There is one span to output from the data below: the lines starting at the line with "The width and" and ending at the line with "Open the Thursday, Feb 16 tab". Output it exactly, ends included, nothing more.

Recorded information:

>>

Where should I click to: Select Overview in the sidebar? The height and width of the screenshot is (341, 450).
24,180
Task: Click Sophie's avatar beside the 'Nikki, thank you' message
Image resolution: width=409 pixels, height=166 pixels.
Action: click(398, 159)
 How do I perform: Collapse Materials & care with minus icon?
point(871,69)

<<
>>

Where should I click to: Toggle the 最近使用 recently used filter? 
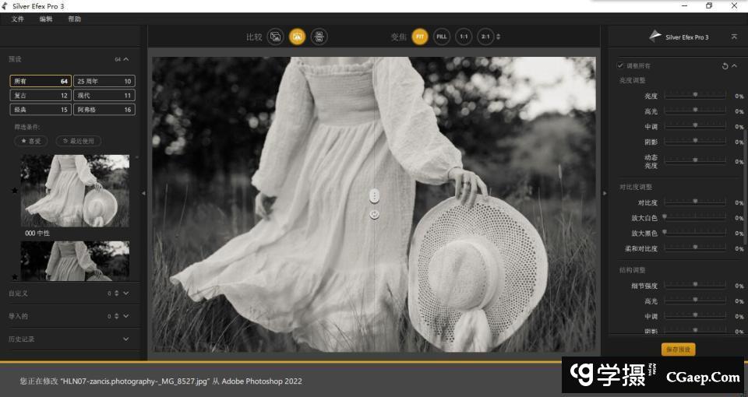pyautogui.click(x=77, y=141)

<<
>>

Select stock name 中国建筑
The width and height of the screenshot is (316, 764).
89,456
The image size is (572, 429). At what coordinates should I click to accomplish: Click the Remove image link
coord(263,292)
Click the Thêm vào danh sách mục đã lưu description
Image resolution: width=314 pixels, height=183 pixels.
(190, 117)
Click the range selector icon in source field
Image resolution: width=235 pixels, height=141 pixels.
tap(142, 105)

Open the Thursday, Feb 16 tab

<<

Task output:
The width and height of the screenshot is (316, 764).
89,456
The image size is (572, 429). At what coordinates should I click to accomplish: Click the Remove image link
coord(263,292)
Click the Thêm vào danh sách mục đã lưu description
Image resolution: width=314 pixels, height=183 pixels.
(190, 117)
Click the range selector icon in source field
Image resolution: width=235 pixels, height=141 pixels.
tap(142, 105)

Open the Thursday, Feb 16 tab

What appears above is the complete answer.